Funny Story(55)



The band cranks out country covers of hits through the decades, and we dance until my hair has dried all the way through, then until it’s sweaty again.

At one point, Miles goes to get fresh beers—and a cider for me—and comes back wearing a handful of glow-stick necklaces, a sloppy pink lipstick mark on his cheek.

“Of course,” Julia shouts over the music, not interrupting her dancing whatsoever and not even close to winded.

Oh, to be twenty-three.

She jerks her head toward Miles. “Leaves for a beer, comes back with a hickey!”

I think she must mean figuratively, but that doesn’t stop me from scanning his throat as he’s passing out our drinks. When he’s doled them all out, he drops one of the glow necklaces around Ashleigh’s neck, then gives Julia one, which she adjusts to be smaller so she can wear it like a tiara. Then he puts the last two around my neck.

“Thank you,” I shout. The band’s just started in on a cover of “Crimson and Clover,” and half the audience is drunkenly singing along around us.

“My pleasure,” he says.

“I see that.” I flick his cheek just below the kiss mark. I hope that sounded friendly and jokey like I intended, and not incandescent with jealousy.

“Part of a bachelorette party scavenger hunt or something,” he explains. “Can you get it for me?”

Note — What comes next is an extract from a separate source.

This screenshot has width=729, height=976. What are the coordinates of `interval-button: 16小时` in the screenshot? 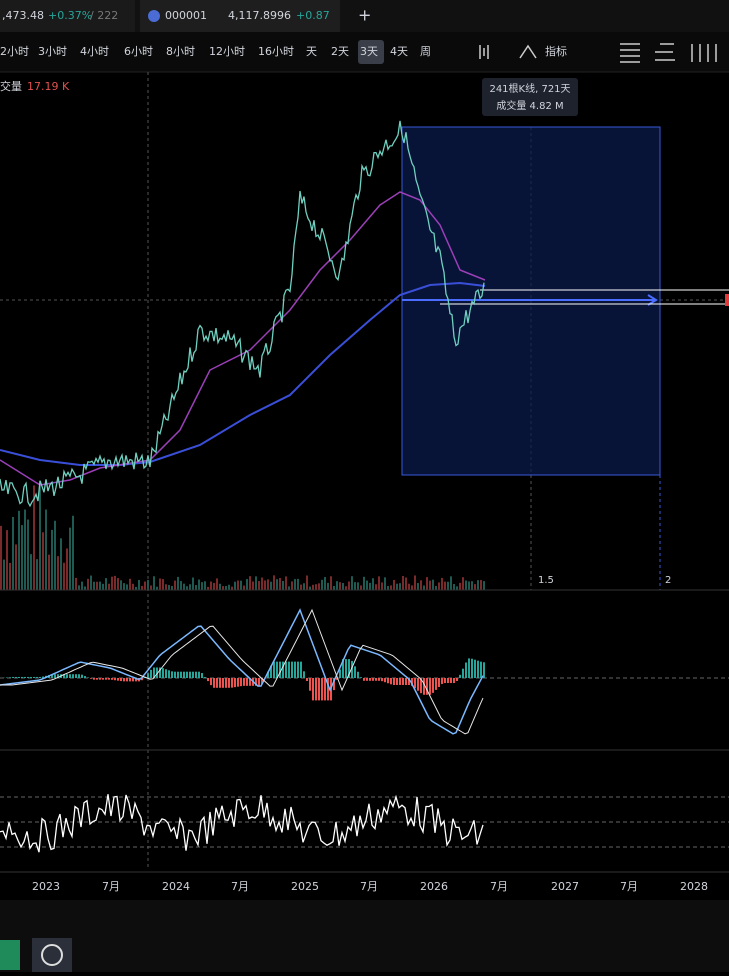 It's located at (276, 52).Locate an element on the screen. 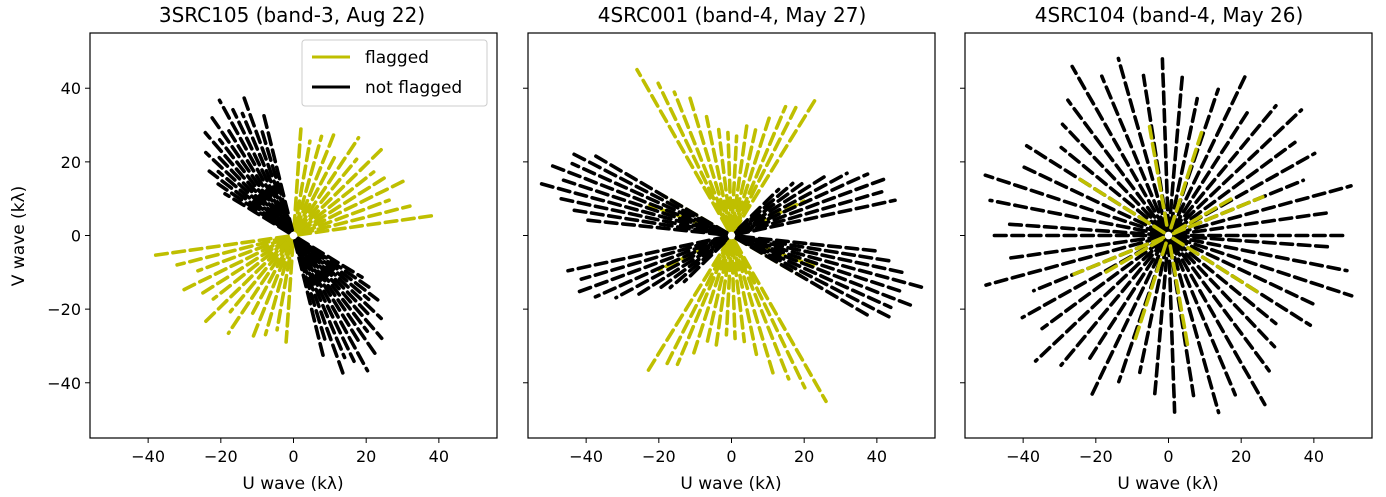 This screenshot has height=497, width=1386. panel-1-xlabel: U wave (kλ) is located at coordinates (292, 484).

I brush my fingers over the condensation on the outside of his beer bottle, then smudge the mark out of his skin. “Can’t take you anywhere.”

He leans in so I can hear him. “If I had a beard,” he shouts, “this never would’ve happened.”

“You could be in the ghost-face mask from Scream and this would still happen,” I say.

He turns in to me, his mouth nearly touching my ear, the spicy ginger and bready tang of beer hitting the back of my nose. “Are you jealous?” he teases.

I push up onto tiptoes, bracing a hand against his shoulder, tipsy enough to play along but not drunk enough to be honest: “It’d just be nice to earn my own glow sticks once in a while.”

He touches my waist. Heat unfurls over me, skull to toes. Automatically, I lean into the touch, and his fingers curl around my hip as he ducks his head again. “The bachelorette party’s still by the bar. I’m happy to introduce you.”

“And miss this song? Not enough glow sticks in the world.” I turn in to him, and my heart thumps, quick and sharp, at the way his dark eyes dilate, the way the corner of his mouth tips up in a wry smile.

Looking at his mouth, I forget what we were just talking about. I swallow a thorny knot and touch the scratchy corner of his jaw. “Beard’s almost back.”

His hand circles my wrist lightly, an electric frisson leaping from him to me. “Petra hated it too,” he says, his voice a buzz, half heard through the music.

My stomach gives a decisive downward jolt. “I don’t hate it,” I say. “It’s grown on me.”

The corner of his mouth ticks higher and his thumb runs along the side of my wrist. “So I should keep it?”

I clear my throat. “That’s up to you.”

“And I’m asking you,” he parries, his smile slightly mischievous but his gaze dark and heavy enough to pinion me to the spot.

The moment feels like a held breath, or a soap bubble, something that can’t last, that has to break one way or another.

And then it does. The song ends, and Julia barrels back toward us, baby bangs stuck to her forehead and mascara ringed around her eyes. “Who’s up for a shot?” she asks, and Miles steps back from me.

“I’ll get them,” he volunteers, and breaks away through the tightly packed crowd, casting one last glance over his shoulder, a hazy look that makes me feel like a Christmas present he’s one sleep from unwrapping.



* * *





?“Are you and Miles sleeping together?” Ashleigh asks at the bao bun food truck on our lunch break on Monday.

I’d just taken a sip of lemonade and reached out to accept my receipt from the cashier, and I barely manage to avert my face before spit-taking.

“Ashleigh!” I chide, pulling her away from the counter.

“What?” she says. “That guy’s, like, sixty. I don’t think we’re going to surprise him.” She adds thoughtfully, “Unless of course he’s also sleeping with Miles.”

“I’m not sleeping with Miles,” I tell her.

“Okay, fine. I must’ve misread the signals.” Her tone makes it clear she doesn’t believe it.

The cashier calls our respective receipt numbers, and we grab our food from the counter, then walk toward the picnic tables on the grassy knoll overlooking the public beach.

“One time,” I admit. “Something happened, once.”

A smile spreads across Ashleigh’s pink-painted lips. “I knew it. Tell me everything.”

“There’s nothing to tell,” I say.

“That bad?”

“No,” I say a little too emphatically. At her smug grin, I add, “I just mean, I’m not even sure how it happened.”

“Well, you’re still ahead of me, because I don’t even know what happened.”

“We just made out a little bit,” I say.